Investors ignored the old market adage to “Sell in May and go away,” as global stock markets continued to march higher for the month of May. The market continues to build upon its remarkable recovery from the Covid lockdown lows of March 23, 2020 when stocks were down 35% from their previous highs in a month.
Foreign stocks led the way. Developed international stocks gained 3.6%, and emerging-market stocks returned 1.7%. In the United States, the S&P 500 Index was up just 0.7% and the small-cap Russell 2000 Index blipped up 0.3%.
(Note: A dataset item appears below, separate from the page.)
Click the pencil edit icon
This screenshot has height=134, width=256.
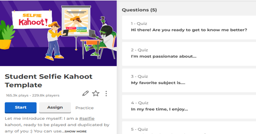(x=85, y=93)
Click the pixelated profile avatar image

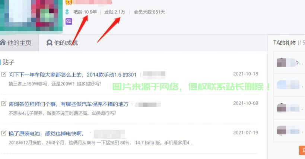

Underneath the market surface, cyclical and value stocks regained their leadership over defensive and growth names, and by a wide margin. This long-awaited rotation got rolling on “vaccine Monday” last November when news of the Pfizer vaccine was released. Since then, investors have embraced the economic recovery and while not abandoning high growth names, they have clearly favored the value and cyclical areas of the market. The top-performing sectors in the S&P 500 were energy, financials, materials, and industrials in May. Meanwhile, the consumer discretionary, utilities, and technology sectors all had negative returns. The Russell 1000 Value Index rose 2.3% versus a 1.4% loss for the Russell 1000 Growth Index. The divergence was even sharper among small-cap stocks with the Russell 2000 Value Index gaining 3.2% compared to a 2.8% loss for small-cap growth. The pattern was similar, although less extreme, between the international value and growth indexes.
In the bond markets, the 10-year Treasury yield ended May at 1.58%, just a few basis points below where it started the month. The core bond index produced a modest 0.3% gain. Actively managed bond funds with exposure to credit have continued to perform well.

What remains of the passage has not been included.